A number of legal experts have pointed out that the government sees the potential to lose a number of High Court challenges in the coming period. They want to rewrite the laws in order to legalise what they have been doing.

The new laws would mean that only the Immigration Minister will be able to refer appeal cases to review with a more restrictive new Immigration Assessment Authority. New powers will also allow the government to turn back boats with fewer restrictions.

The government would be able to use the provision that “a vessel or person may be taken to a place outside Australia, whether or not Australia has an agreement or arrangements with any country”.
TPVs will be used as a tool to further ‘deter’ people from coming to Australia. TPVs leave people in limbo, even when they have been found to be genuine refugees.

TPVs expire after three years and restrict travel rights. They do not allow visa holders to bring their family to Australia or to return if they leave the country. People on TPVs are told that they will never be offered permanent refugee status in Australia.

All these measures are aimed at strengthening the barbaric mandatory offshore detention system in poverty-stricken places such as Nauru, Manus Island and Cambodia alongside blocking any attempt at legally challenging the government’s extreme refugee policies.

These new laws need to be opposed. We can not allow the government to scapegoat refugees who are fleeing war and persecution. The truth is that refugees are not a burden on society, it is the government’s cruel policies that are the real burden.

Offshore processing means that billions of dollars are given to private companies running detention centres for profit. The government actually spent more than $1 billion this financial year to house about 2200 asylum seekers in offshore detention centres. That equates to nearly $500,000 per person!

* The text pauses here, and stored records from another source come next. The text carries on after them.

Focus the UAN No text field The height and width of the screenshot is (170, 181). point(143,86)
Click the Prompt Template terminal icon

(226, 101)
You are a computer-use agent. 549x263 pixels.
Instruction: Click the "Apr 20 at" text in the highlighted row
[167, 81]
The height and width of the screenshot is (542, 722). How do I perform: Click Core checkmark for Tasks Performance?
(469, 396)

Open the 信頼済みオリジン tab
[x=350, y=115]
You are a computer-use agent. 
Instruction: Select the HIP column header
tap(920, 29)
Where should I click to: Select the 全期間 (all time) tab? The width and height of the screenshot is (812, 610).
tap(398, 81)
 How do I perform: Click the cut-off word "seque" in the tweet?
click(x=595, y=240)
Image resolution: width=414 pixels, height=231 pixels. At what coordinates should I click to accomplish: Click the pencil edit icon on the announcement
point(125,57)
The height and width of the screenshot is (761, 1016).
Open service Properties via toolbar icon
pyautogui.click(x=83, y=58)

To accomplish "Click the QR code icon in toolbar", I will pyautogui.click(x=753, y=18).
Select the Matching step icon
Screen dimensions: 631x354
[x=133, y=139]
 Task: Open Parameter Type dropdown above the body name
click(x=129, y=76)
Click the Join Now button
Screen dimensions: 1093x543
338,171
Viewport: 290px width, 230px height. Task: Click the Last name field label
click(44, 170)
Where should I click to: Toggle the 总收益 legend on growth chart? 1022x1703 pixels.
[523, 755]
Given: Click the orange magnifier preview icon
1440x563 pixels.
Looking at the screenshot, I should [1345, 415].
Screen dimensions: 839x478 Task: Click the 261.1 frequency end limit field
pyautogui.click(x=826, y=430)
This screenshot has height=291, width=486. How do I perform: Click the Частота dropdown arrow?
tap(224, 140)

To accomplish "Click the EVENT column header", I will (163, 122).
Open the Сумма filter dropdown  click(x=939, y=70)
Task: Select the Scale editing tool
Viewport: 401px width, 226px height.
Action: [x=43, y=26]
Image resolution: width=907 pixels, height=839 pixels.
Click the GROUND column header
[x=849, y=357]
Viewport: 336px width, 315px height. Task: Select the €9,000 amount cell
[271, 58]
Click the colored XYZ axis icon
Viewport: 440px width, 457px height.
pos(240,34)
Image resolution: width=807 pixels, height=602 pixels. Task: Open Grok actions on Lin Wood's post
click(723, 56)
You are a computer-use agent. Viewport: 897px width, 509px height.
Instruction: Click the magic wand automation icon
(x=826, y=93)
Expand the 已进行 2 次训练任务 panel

Instead refugees should be settled in the community and allowed to work and contribute to society. The $1 billion wasted every year on offshore detention should be invested into public health, education and transport for all.

Massive investment in these areas would create thousands of jobs, homes and services – more than enough for everybody including the small amount of refugees who flee to our shores.

Ordinary people need to stand opposed to the governments divide and rule tactics and unite to fight for the equal distribution of the huge amounts of wealth that exists.